→ **AVAILABLE DATA**
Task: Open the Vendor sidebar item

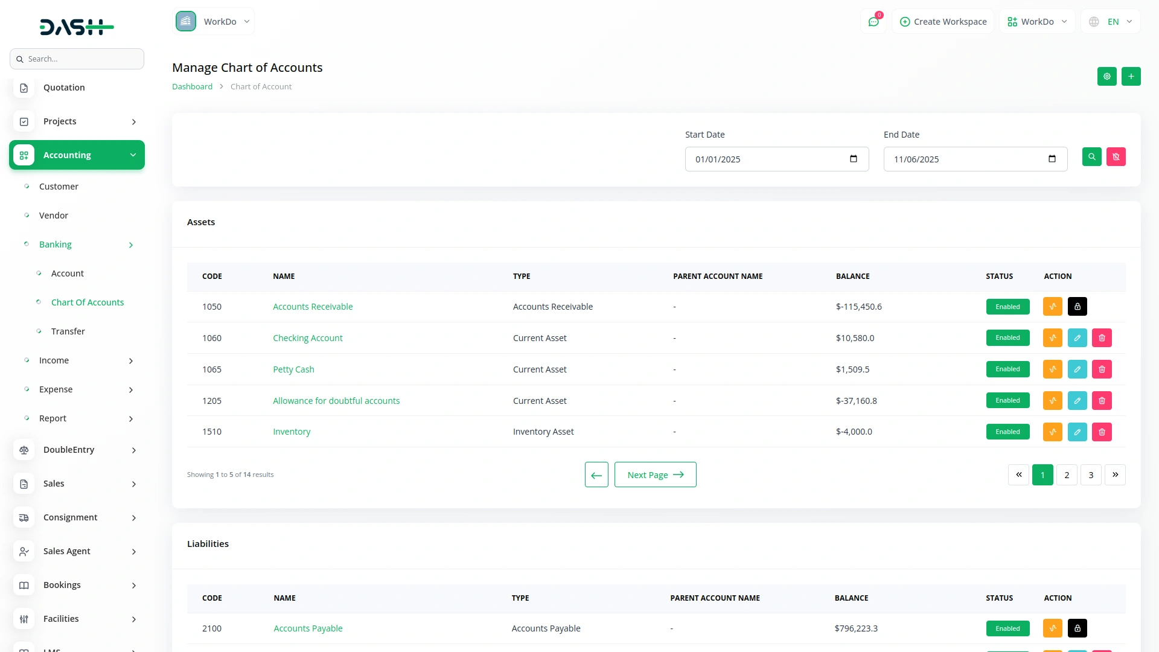Action: [x=53, y=216]
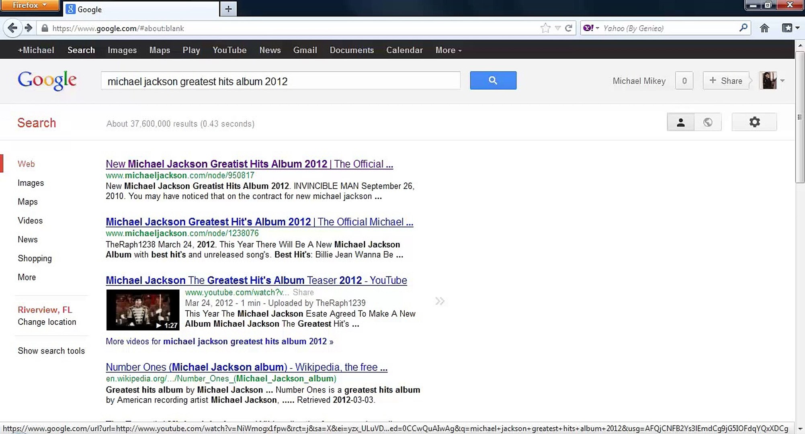
Task: Click the blue magnifier search button
Action: click(x=493, y=80)
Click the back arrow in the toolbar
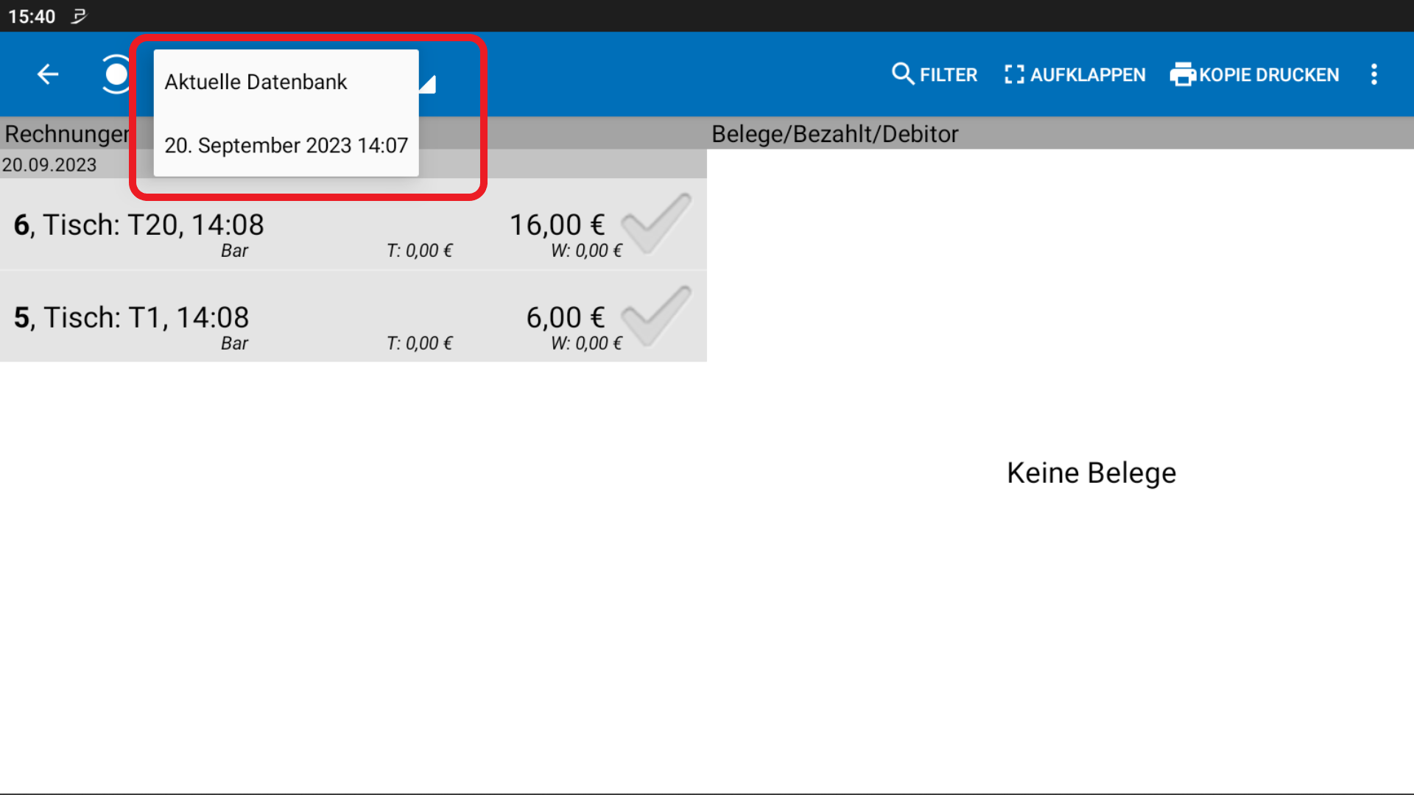 [x=47, y=74]
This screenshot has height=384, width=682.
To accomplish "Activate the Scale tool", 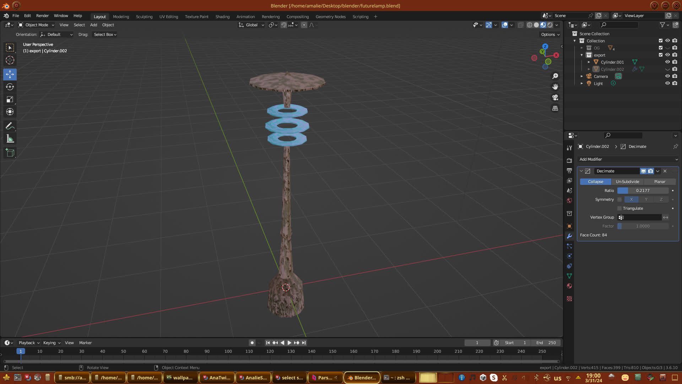I will coord(10,100).
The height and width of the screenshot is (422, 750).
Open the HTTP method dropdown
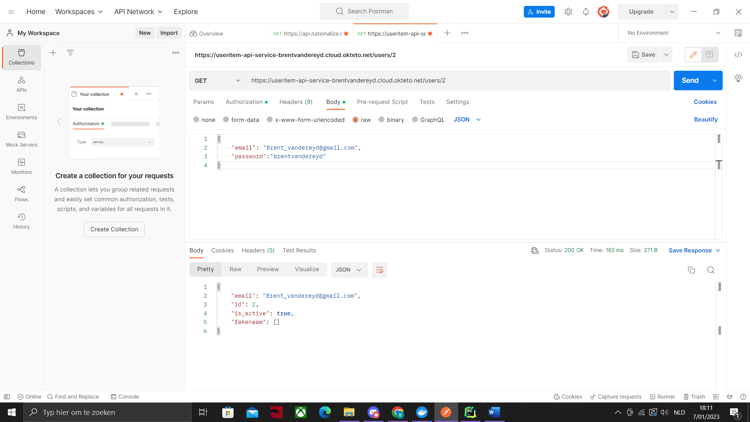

→ **EXERCISE DESCRIPTION**
Pull every line containing "height" out of the records.

→ **WRITTEN ANSWER**
This screenshot has height=384, width=682.
The height and width of the screenshot is (422, 750).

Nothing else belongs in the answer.